While the patients traditionally receive support from doctors, nurses, and even other patients, caregivers of individuals with cancer or Alzheimer’s disease have typically been left on their own to deal with both their new family role and what is happening to their loved one. A new study from researchers at the University of Michigan Comprehensive Cancer Center found that addressing the emotional needs of caregivers is an important aspect of care for cancer patients, and one that bears additional research.
Study Has Broader Impact
While the scale of the study was relatively small, it looked at looked at 235 men with prostate cancer and their spouses over the course of a year-long treatment. The implications of the results are fare-reaching as the number of Americans who act as caregivers continues to rise, and family caregivers are looking for support. According to a 2003 policy brief about caregiver depression by the Family Caregiver Alliance, caregivers are more likely to be affected by depression than their non-caregiving peers, and high rates of stress among caregivers puts individuals at risk for physical health problems as well.
“We know that spouses often don’t have the kind of information they need to deal with the cancer and the very serious side effects that can accompany the illness and treatments,” says lead study author Laurel Northouse, Ph.D., R.N., in the study’s press release. “It’s very stressful to be a caregiver and not feel prepared for that important role. And the more caregivers feel distressed, the more difficult it is to be a good provider to the patient.”
Study Results
The study provided a targeted intervention aimed at prostate cancer patients and their caregiver spouses to evaluate the impact of a special family-based intervention as compared to standard clinical care.
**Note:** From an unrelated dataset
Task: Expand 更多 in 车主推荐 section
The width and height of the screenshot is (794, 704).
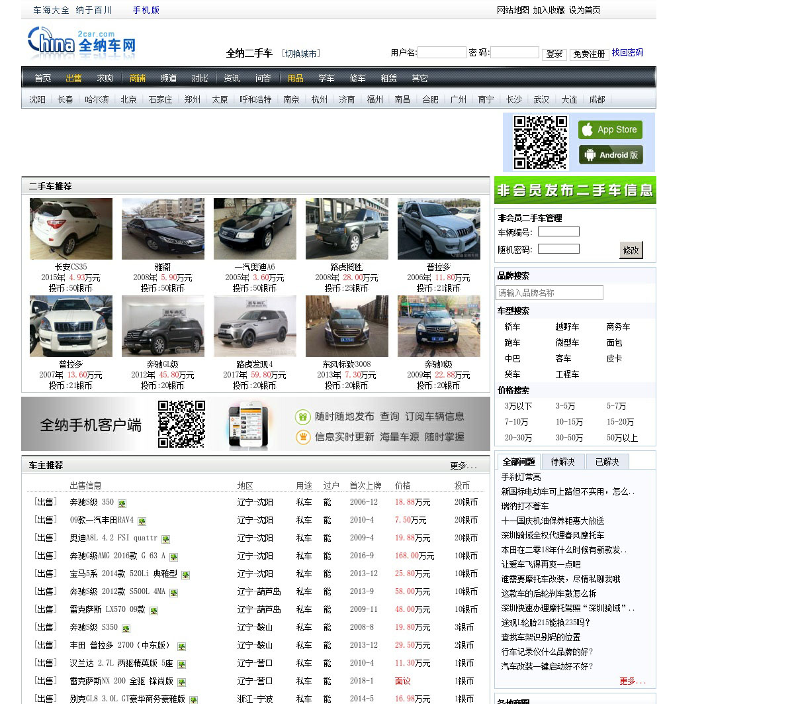Action: point(463,466)
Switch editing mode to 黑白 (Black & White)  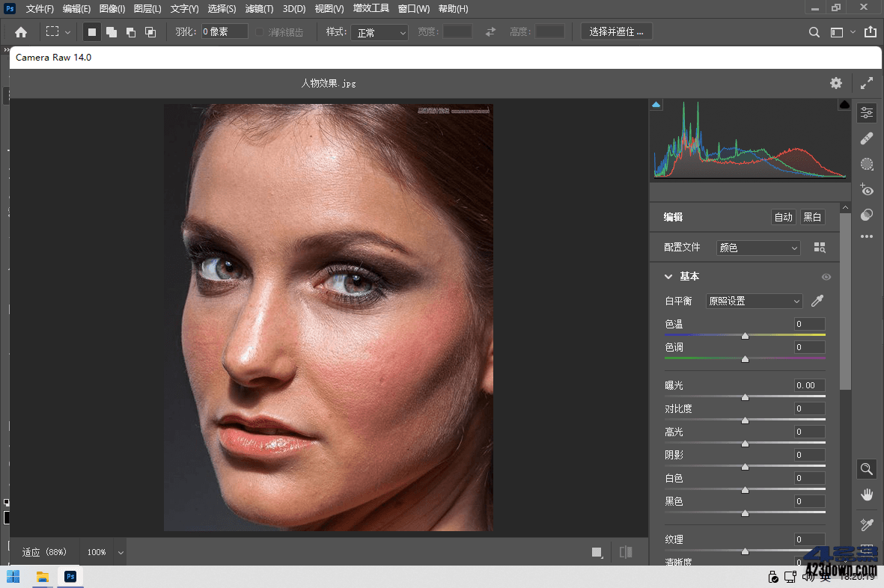(x=812, y=216)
While patients in the intervention group reported some improvements, the spouses showed a better physical quality of life eight months and a year later compared to spouses who did not complete the intervention, having less uncertainty, a better attitude toward caregiving and less hopelessness than spouses who did not complete the intervention.
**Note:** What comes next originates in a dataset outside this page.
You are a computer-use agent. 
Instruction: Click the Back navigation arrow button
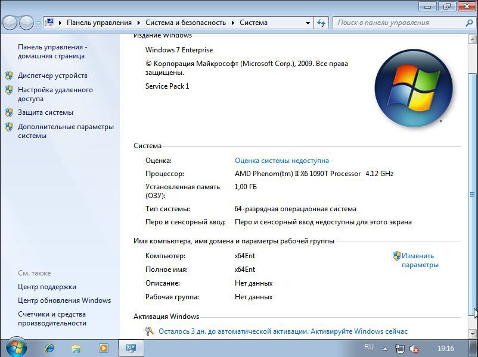click(10, 23)
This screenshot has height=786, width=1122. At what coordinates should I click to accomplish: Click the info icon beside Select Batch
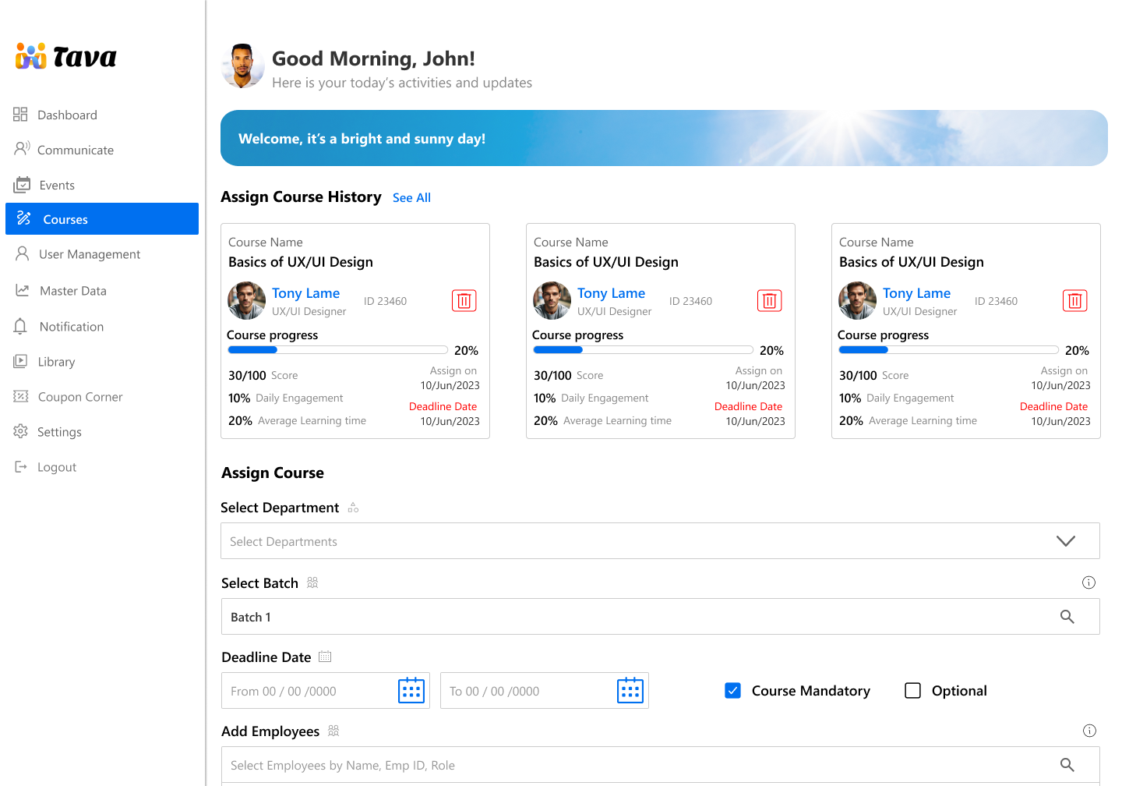coord(1088,582)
The intervention, known as FOCUS, included three 90-minute home visits by nurses and two 30-minute phone sessions over the course of four months. FOCUS addresses five areas: family involvement, optimistic attitude, coping effectiveness, uncertainty reduction and symptom management. Interventions were designed to encourage communication between the couple, reduce stress and improve coping skills.
What Next
According to 2006 statistics from the Family Caregivers Alliance, the number of caregivers in the United States was more than 28.8 million individuals. The timing of the study’s release in November, which is National Family Caregiver Month, is indicative of how interventions designed to support caregivers simultaneous to the individual receiving care can raise the standard of well being, and lower rates of depression, for the entire family.